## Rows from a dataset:
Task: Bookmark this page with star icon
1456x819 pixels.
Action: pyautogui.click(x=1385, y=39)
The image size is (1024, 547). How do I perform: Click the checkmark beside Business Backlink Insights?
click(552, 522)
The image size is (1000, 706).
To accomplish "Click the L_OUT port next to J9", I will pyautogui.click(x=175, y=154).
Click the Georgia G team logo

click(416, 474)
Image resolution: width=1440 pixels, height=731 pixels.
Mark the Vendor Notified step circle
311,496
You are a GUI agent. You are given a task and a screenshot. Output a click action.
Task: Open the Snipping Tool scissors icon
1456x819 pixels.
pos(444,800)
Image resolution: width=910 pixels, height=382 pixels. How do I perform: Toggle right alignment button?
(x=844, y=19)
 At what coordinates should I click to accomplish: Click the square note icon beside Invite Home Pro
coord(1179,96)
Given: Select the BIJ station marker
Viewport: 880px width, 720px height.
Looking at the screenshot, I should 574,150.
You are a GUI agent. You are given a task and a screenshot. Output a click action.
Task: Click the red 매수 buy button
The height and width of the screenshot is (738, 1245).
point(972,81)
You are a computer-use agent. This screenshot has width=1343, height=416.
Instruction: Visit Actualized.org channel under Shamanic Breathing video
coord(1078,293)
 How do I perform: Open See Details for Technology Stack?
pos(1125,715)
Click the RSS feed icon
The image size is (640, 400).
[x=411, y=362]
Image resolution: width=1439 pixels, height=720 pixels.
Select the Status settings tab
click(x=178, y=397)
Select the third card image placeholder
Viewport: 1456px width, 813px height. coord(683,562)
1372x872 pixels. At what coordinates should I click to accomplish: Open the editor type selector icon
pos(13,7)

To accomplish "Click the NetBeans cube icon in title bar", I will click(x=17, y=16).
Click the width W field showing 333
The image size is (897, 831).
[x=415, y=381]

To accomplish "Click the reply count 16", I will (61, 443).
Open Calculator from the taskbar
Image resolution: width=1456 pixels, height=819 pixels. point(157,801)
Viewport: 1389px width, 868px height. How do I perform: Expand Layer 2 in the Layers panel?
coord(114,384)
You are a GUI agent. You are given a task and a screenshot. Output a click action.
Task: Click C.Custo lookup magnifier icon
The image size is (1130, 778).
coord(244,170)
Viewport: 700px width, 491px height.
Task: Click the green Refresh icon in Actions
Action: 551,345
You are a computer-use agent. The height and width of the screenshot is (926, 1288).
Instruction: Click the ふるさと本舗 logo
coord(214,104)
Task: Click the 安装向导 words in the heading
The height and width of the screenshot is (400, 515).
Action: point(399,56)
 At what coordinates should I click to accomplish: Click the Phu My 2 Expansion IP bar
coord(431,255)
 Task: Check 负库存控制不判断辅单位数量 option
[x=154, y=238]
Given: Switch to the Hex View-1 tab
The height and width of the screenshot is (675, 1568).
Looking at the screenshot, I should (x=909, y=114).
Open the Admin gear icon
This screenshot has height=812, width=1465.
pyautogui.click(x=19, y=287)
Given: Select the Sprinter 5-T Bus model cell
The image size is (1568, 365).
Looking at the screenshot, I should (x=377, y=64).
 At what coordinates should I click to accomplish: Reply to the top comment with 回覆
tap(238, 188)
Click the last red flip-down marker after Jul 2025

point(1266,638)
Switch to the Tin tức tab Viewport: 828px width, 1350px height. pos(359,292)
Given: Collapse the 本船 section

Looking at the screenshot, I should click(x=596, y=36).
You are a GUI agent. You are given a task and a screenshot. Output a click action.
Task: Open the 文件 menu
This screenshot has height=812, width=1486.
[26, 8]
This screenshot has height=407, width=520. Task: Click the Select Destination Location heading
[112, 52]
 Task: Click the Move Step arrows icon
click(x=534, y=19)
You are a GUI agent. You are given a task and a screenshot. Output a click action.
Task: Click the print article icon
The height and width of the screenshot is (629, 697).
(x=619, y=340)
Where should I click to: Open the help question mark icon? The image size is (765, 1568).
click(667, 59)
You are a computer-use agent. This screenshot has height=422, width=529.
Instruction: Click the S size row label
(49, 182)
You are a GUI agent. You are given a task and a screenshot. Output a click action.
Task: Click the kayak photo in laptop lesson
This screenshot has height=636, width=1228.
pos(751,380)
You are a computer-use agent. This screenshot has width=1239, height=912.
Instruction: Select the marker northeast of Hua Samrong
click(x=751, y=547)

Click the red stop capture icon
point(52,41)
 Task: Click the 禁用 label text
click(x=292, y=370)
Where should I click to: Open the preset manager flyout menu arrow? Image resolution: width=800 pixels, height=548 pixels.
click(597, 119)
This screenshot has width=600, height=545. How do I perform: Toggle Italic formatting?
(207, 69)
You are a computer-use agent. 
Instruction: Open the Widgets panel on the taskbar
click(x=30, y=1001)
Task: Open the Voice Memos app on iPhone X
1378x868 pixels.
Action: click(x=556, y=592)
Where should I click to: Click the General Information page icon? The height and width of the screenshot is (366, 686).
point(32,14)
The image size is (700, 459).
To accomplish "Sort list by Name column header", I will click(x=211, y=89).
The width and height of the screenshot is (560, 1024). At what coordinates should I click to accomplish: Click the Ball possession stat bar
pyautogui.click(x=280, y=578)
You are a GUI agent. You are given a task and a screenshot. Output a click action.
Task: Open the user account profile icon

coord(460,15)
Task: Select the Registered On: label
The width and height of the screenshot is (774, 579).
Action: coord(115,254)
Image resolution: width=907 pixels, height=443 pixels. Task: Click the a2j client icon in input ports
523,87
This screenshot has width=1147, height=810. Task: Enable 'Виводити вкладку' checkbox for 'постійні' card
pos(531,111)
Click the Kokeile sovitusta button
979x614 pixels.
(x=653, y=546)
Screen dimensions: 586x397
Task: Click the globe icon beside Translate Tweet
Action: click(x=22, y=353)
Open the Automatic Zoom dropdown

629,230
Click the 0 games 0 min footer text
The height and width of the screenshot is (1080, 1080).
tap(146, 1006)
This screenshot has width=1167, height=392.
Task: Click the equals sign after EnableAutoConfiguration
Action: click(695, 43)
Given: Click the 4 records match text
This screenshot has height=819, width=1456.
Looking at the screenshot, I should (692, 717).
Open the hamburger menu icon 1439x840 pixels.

## Requirements:
How many lines of the rows above contain the word "resolution"? Treat case as significant and reply with the number alone.

## Solution to this task:
6